The game isn’t entirely linear. While there is a definite straight-line path from point A to point B, there are also plenty of opportunities to explore side areas, which reward you with items, weapons, and gold. After playing games with zero extra exploration like Uncharted, it’s a nice change.

The general aesthetic was to my liking, with a very Frank Frazetta-esque flair. The graphics unfortunately don’t always look great, but they look decent enough that they don’t distract you while playing. The game does have an early current-gen look, and the Unreal 3 engine carries all of its flaws with it (including that one I always run into, with textures still loading as I start a level).

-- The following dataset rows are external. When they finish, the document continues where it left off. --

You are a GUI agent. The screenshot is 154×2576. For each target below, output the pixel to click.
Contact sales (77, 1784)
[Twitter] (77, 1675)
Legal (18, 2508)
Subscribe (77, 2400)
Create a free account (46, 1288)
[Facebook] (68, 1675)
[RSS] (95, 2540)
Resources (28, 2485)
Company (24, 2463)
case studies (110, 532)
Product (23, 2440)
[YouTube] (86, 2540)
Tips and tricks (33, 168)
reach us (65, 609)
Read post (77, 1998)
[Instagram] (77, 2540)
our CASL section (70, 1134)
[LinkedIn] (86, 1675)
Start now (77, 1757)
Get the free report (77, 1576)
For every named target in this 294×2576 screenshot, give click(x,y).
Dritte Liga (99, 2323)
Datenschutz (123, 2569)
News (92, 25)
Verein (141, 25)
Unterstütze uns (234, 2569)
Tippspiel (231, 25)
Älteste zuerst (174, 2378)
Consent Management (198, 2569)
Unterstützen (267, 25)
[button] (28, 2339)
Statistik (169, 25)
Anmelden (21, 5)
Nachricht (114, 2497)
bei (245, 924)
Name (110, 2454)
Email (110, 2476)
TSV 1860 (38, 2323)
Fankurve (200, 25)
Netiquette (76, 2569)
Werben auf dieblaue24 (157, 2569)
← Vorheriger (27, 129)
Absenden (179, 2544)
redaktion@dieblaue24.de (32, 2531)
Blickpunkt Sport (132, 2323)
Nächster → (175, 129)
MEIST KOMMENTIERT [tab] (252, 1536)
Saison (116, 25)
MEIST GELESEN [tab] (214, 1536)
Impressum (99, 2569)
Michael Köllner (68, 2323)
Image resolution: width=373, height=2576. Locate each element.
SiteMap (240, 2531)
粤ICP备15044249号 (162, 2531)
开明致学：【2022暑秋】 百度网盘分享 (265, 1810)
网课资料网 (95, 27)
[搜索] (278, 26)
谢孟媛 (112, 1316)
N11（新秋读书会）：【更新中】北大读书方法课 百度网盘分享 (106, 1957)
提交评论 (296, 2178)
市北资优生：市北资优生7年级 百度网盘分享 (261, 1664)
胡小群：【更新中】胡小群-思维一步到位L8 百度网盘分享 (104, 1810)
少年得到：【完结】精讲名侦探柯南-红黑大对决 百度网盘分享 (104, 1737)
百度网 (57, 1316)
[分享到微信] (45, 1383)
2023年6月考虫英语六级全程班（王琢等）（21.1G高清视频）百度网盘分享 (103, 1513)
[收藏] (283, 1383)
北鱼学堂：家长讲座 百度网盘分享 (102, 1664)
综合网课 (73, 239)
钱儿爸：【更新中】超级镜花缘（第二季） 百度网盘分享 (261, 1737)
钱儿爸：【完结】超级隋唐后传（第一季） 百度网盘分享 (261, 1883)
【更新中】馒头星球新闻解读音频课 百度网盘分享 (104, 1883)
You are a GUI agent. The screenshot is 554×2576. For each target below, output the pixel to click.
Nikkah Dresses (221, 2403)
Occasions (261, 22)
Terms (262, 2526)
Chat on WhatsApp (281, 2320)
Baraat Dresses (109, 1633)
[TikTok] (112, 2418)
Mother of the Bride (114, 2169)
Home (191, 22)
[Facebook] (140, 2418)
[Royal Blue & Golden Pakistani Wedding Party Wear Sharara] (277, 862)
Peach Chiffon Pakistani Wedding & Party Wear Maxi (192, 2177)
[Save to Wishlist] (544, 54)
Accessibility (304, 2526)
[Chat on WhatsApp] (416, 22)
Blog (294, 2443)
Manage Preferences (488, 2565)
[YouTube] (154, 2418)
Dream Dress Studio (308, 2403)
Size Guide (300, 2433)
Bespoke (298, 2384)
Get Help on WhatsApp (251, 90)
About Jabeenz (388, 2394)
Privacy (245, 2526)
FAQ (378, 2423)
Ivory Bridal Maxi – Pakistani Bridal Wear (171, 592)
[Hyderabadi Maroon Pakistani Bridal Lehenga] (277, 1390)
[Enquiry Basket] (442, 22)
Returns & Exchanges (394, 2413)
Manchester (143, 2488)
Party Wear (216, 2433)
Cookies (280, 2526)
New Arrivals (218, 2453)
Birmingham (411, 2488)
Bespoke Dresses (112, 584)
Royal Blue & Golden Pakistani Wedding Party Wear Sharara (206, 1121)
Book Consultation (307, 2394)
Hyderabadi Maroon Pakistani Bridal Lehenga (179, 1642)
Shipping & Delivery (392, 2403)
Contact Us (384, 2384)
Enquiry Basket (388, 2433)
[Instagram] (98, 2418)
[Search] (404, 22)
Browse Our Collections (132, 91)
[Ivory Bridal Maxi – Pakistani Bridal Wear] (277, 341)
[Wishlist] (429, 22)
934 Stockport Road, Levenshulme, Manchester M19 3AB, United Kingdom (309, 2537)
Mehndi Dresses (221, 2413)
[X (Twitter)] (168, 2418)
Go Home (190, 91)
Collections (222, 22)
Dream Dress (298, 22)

The enemies are pretty standard fantasy mooks, with skeletons, minotaurs, orcs (called Wargar here, but seriously, call them Wargar, Darkspawn, whatever: they’re orcs), dragons, and demons. What they lack in originality they make up for with some clever flourishes. The demons in particular look pretty cool.

Hunted for PS3 reviewThe story is typical of its genre, but well executed: two mercenaries in search of a big pile of filthy lucre get in over their heads, and much hacking ensues. The voiceovers are well done, and the vitriolic war-buddies banter that Caddoc and E’lara have is amusing and keeps the game from getting too grimdark. I like the fact that they’re cronies and business partners instead of romantic interests. The music also fits the game well; the pounding drums and searing brass fit the fantasy theme well.

Glittering Prizes and Endless Compromises

My main complaint with the game is its general lack of polish. You get the feeling that Inxile was finishing the game by the seat of its pants. There are definitely some places where corners were cut, and a lot of times they’re noticeable. Graphics aren’t as sharp as they should be and are at times incompletely optimized, and the highest setting is 720p. The combat could use some refinement, as could the animation, graphics, and lighting. In spite of all this, I really liked the game. But the lack of polish is over a solid core, and if you’ve got a buddy to play with, this is the first game I’ve played in a while with co-op at the forefront. So if you’re the type that played Golden Axe growing up, I’d recommend giving Hunted a shot. It’s a solid, if flawed, experience, and I wouldn’t mind seeing a sequel to it.

I had fun. That’s the bottom line. You probably will do, too.